TASK: Convert the records from the line containing "The image size is (574, 646)." through the end of the records, inclusive, into a numbered list that omits blank lines and pictures.

★ ★ ★ ★ ★

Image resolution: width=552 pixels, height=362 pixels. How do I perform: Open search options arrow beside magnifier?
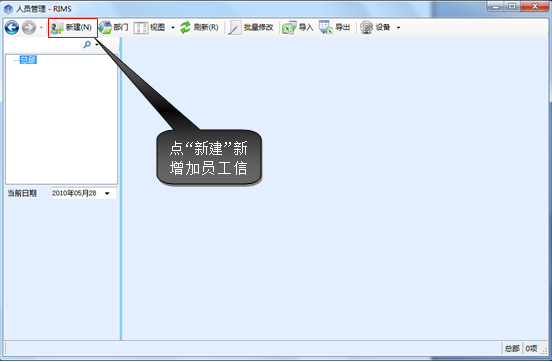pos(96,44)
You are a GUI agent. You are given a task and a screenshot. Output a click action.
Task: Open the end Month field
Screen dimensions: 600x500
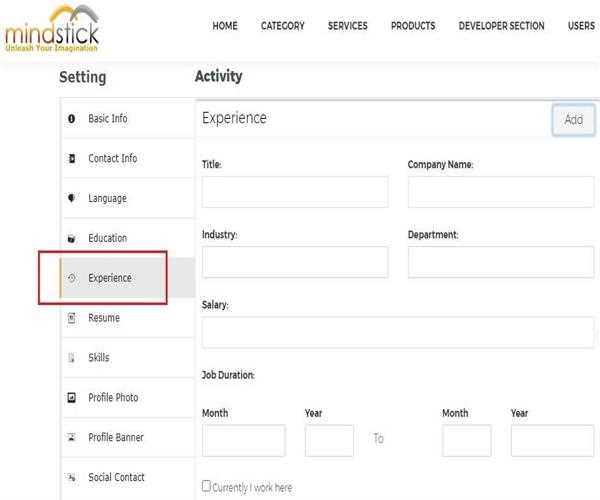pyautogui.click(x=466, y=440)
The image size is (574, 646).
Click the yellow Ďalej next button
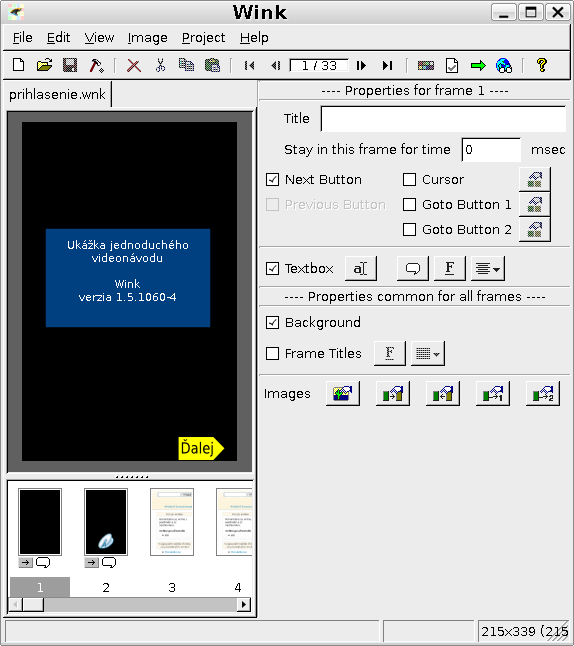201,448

★ ★ ★ ★ ★

RESULT FOR THIS EXERCISE:
1. The image size is (574, 646).
2. Click the yellow Ďalej next button
3. 201,448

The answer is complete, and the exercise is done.